TASK. Only some lines are wanted. Transcribe, exactly, the lines below from the line with "You are a GUI" up to and including the line with "The height and".

TASK INPUTS.
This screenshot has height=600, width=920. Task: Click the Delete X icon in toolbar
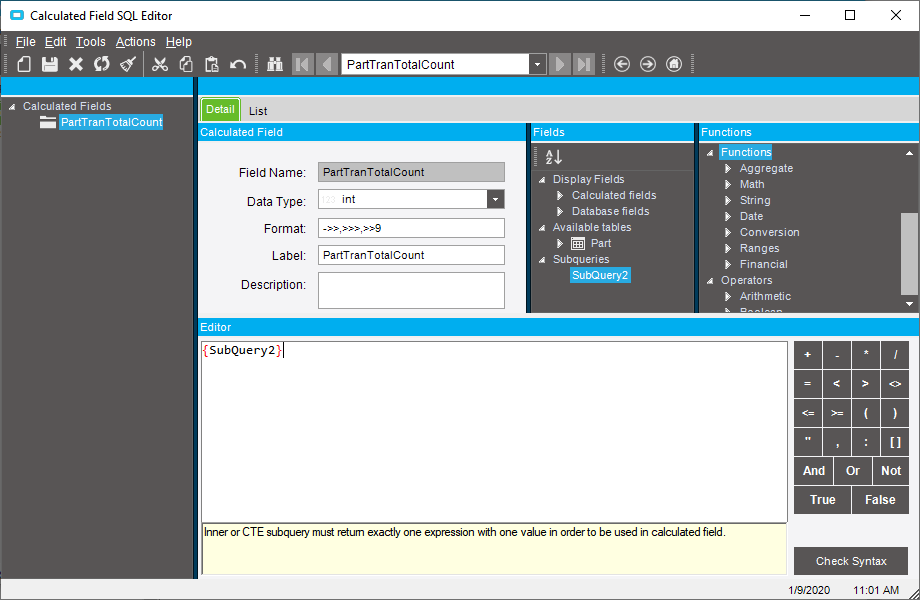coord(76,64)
...
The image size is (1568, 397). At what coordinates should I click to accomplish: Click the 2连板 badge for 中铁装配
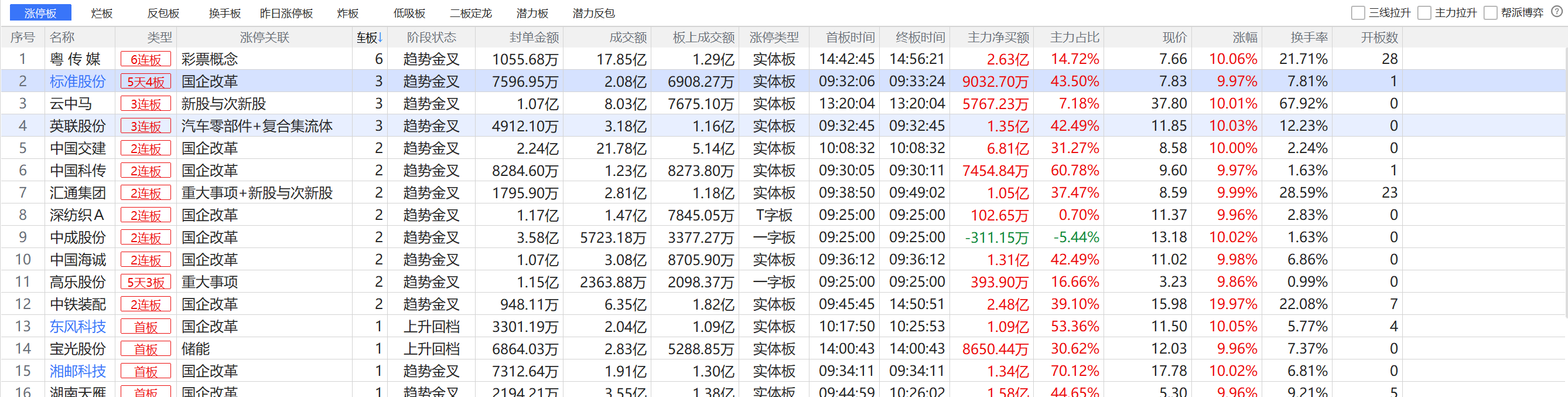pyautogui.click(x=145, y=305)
---
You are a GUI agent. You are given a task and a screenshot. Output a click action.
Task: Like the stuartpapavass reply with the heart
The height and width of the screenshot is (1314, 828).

RESULT OF THE TASK.
You are a GUI agent. You are given a task and a screenshot. Output a click action.
Task: Like the stuartpapavass reply with the heart
The height and width of the screenshot is (1314, 828).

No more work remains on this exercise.